Soul Food Advent Blog Series 2018: 'Room at the Table'
Guest blogger: Chris Lindsay
To those who feel like a stranger even when surrounded,
Try not to panic. I know that's easier said than done but really and truly you are not alone. Almost everyone feels the same. There are no 'insiders' - not really. We've all been far from God and far from each other and far from ourselves and all of us, always, are just trying to work out our place in things. Maybe some of us are better at hiding it than others but we all wonder if we truly belong. Yes, even that really confident seeming guy or girl. Maybe especially that really confident guy or girl.
Those of us who stay silent when we're nervous, we see the talkers and assume that they must be super confident but mostly they're just smiling and gabbling to cover the fact they're freaking out inside. And those of us who talk to cover our nerves, we see the quiet ones and assume that they're comfortable and settled, that they feel at home and able to be still - not that they're suffocating and desperate to hide. So don't assume the worst - that you are the only one finding things hard. Assume the best - that we're all just working this stuff out and that we can do it together.
Because if there's one thing that binds us all, it's that we all doubt whether we truly belong. And that's 100% okay. It's okay to not feel at home yet. The journey to being truly at home somewhere is a long and complex one that happens in fits and starts, often two steps forward, five back.
Much of life teaches us not to trust and those lessons are hard to unlearn. The feeling of being a stranger - feeling strange, out of place - is hard to shake. We can be told we are welcome, shown all the hospitality in the world, but that nagging doubt that we really belong lingers - especially if the feeling has been compounded by rejection or disappointments or abuses.
It doesn't even have to be that dramatic - maybe there's no great trauma lurking in us, perhaps it's just the seemingly unbridgeable gaps that exist between people - class, money, skin colour, sex, mental health - that make us feel different and knock the confidence out of us. Sure we can manage to share a room with people who aren't like us, but we don't feel that we'll ever truly be one of "them". The poor are nervous of being around the rich but the rich are also nervous of being around the poor - both worrying that they lack what it takes to be accepted by the other (education and wealth / authenticity and hardship) and so keep their distance when they long to be one.
All of this is normal. All of this is everyone's story. So relax if you can or at least be willing to doubt your doubts.

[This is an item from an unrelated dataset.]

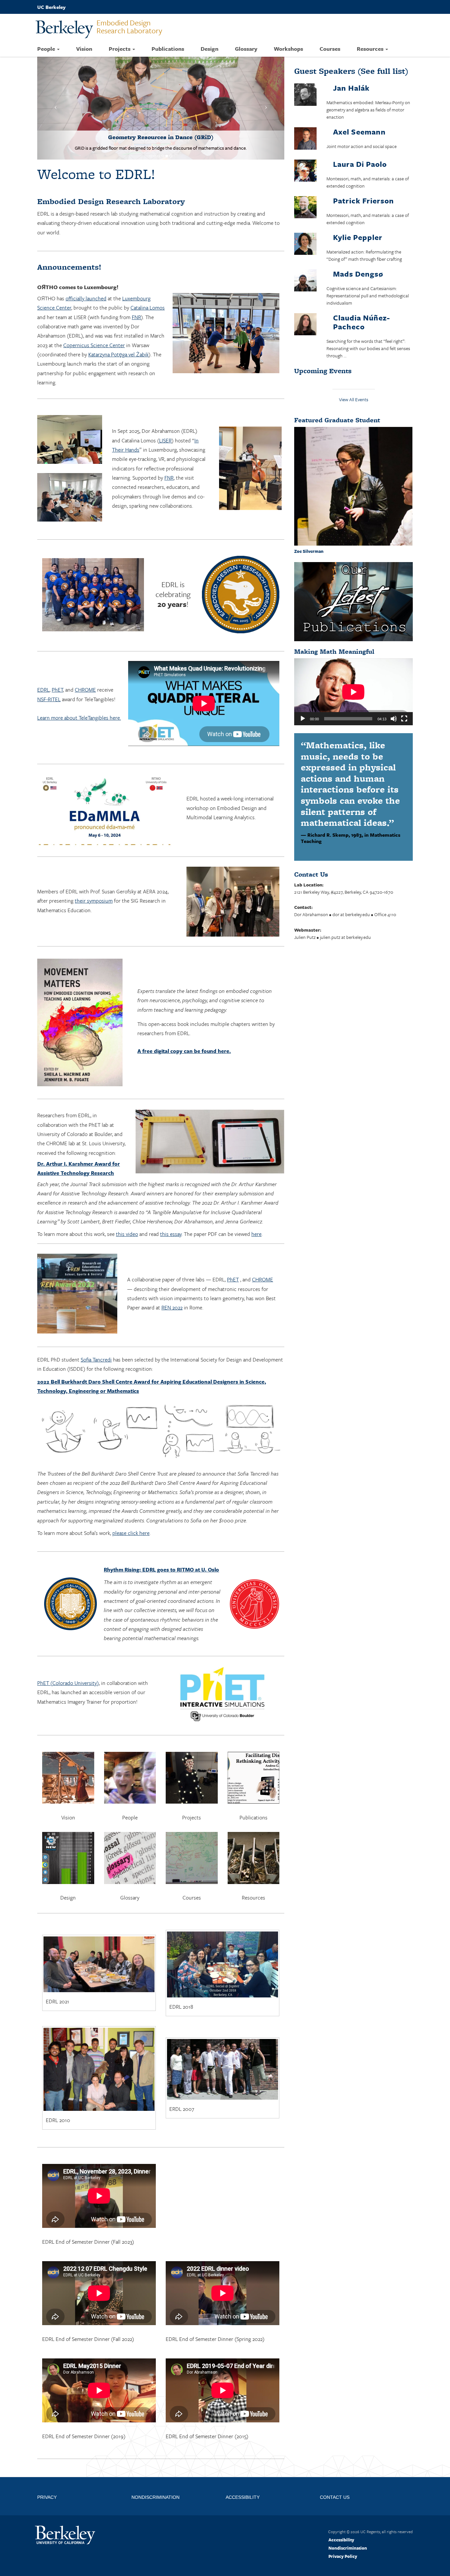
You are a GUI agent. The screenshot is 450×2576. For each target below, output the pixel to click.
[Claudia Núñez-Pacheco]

Remember Jesus was and is the outsider's outsider - the lowest of the low; the homeless, bastard, refugee from the shittiest part of the country who was rejected by his hometown then horribly betrayed by the people who "loved" him. In all the ways we fear we don't belong, he didn't belong either.
Really and truly, you are not alone. He gets it. But he was also the insider's insider - the Rabbi, the leader, the one with the hotline to God, the most adored person in all history, the one putting everything right. In all the ways we long to belong he did and does and shares all it all with us. When he says he wants to build his kingdom and wants to bring everyone in, he knows what it is to be the outsider and means it when he invites you.
If you can't trust yourself or you can't trust others, dare to trust him.
Chris Lindsay is a Freelance Screenwriter from and living in Edinburgh. He's a Dad and a Christian and a science fiction buff.